Feminism was supposed to be about enabling women (and men) to choose how they want to live their lives. Now, though, it has been twisted and distorted into a ridiculous expectation that every woman must be all she can be, to realise (or even exceed) her potential in every area.

That meant many women taking on the roles that their fathers or grandfathers performed, having a career and earning an income, while at the same time still also performing the roles of their mothers or grandmothers, raising children and doing the vast majority of the household chores.

Men were never expected to perform both roles and they certainly weren't expected to be good at both of them!

By contrast, in almost every area of their lives, women are judged far more harshly by both sexes, with the finishing line in the race for perfection much harder to reach for women than men.

And that pressure on women to be perfect reaches into every corner of their lives, both public and private.

A man who works full-time but who takes his children to the park on a Saturday morning is hailed as a heroic father. Sound the trumpets and start the parade! Meanwhile, a woman who works full-time but misses just one after-school activity for their child will be condemned by the other mothers and by herself as Not Good Enough. "Guilt parenting" is now the norm for many working mums.

In the workplace, child-free women who forge high-flying careers are branded as selfish, while women who choose to be stay-at-home mothers are discarded as traitors to The Sisterhood.

Meanwhile, the many millions of working mothers muddling through the middle who choose to downscale their career ambitions when they have young children, and therefore fail to break through the glass ceiling at work, are dismissed as failures, even though recent research from the Edelman Womanhood study powered by Edelman Berland, show that most women still put their family first in their list of priorities because this is what makes them happy.

Added to all this pressure at work and at home is the pressure to look perfect, and it starts from a young age when girls are told to "be good" and praised for looking "pretty".

They then spend years inundated with a dizzying array of "perfect" female faces and bodies leering at them from every magazine, TV screen, billboard, music video and movie.
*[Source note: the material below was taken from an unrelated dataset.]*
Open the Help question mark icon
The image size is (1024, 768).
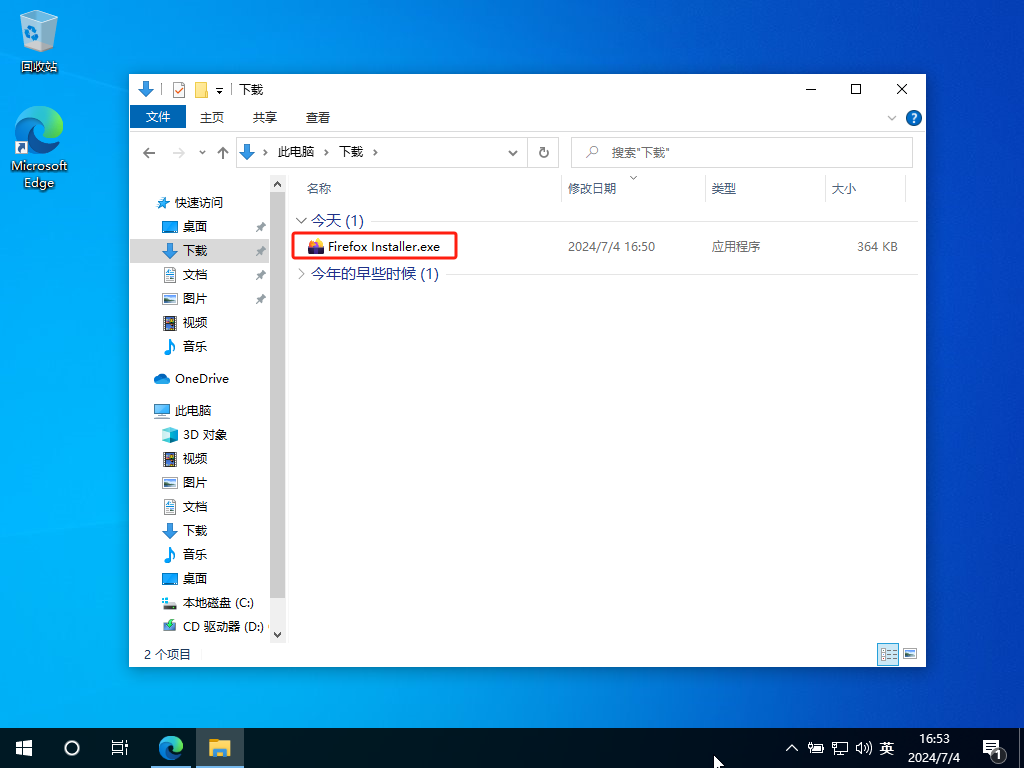click(x=914, y=118)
Is it any wonder, then, that so many women diet incessantly and hate the way they look? Yet that ideal of the perfect female body is unhealthily skinny and, without the airbrushing and plastic surgery, is unattainable for 99% of women anyway.

The icing on the perfection cake comes in the form of media images of celebrity mothers who squeeze back into their size eight jeans the day after giving birth, as well as the rose-tinted glimpses into the wonderful lives of friends and acquaintances on Facebook and other social media, and women can be left in no doubt that everyone else is having a much better life than they are.
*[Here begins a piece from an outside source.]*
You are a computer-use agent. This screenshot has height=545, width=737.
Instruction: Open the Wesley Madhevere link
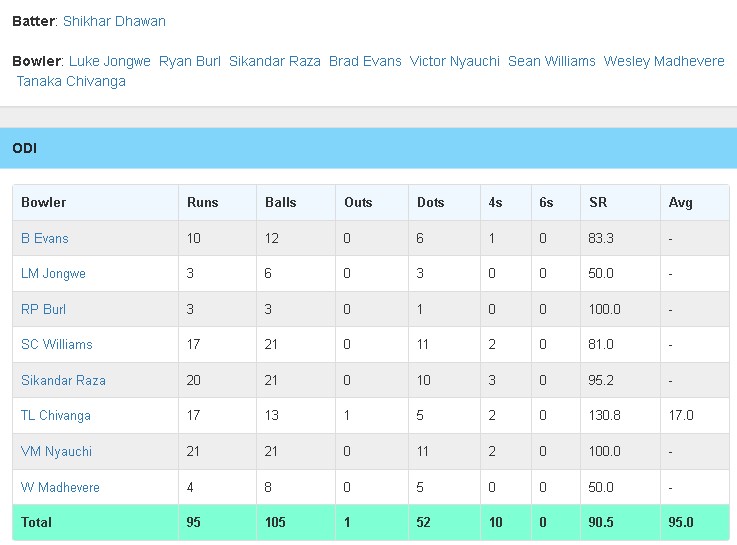click(664, 61)
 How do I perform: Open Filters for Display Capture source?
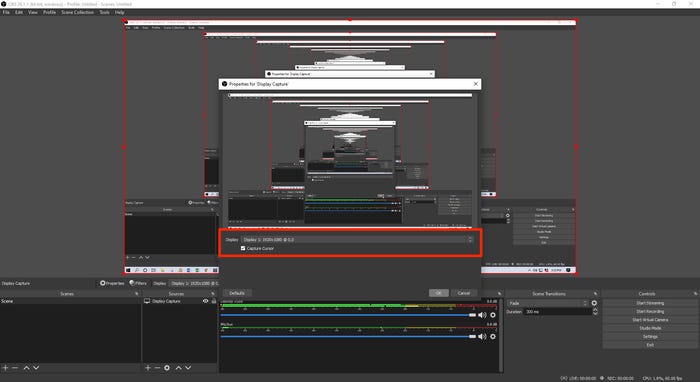click(x=138, y=283)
The ambition to have a perfect life should have boosted women's aspirations and desire to succeed, but instead it has had precisely the opposite effect.

It has crushed their confidence and paralysed them with the fear of failure, making them question their own choices and their own perceptions of what it is to be "successful".

Sadly, when women are asked to picture their idea of a perfect woman, the last person they ever likely to see is the woman in the mirror.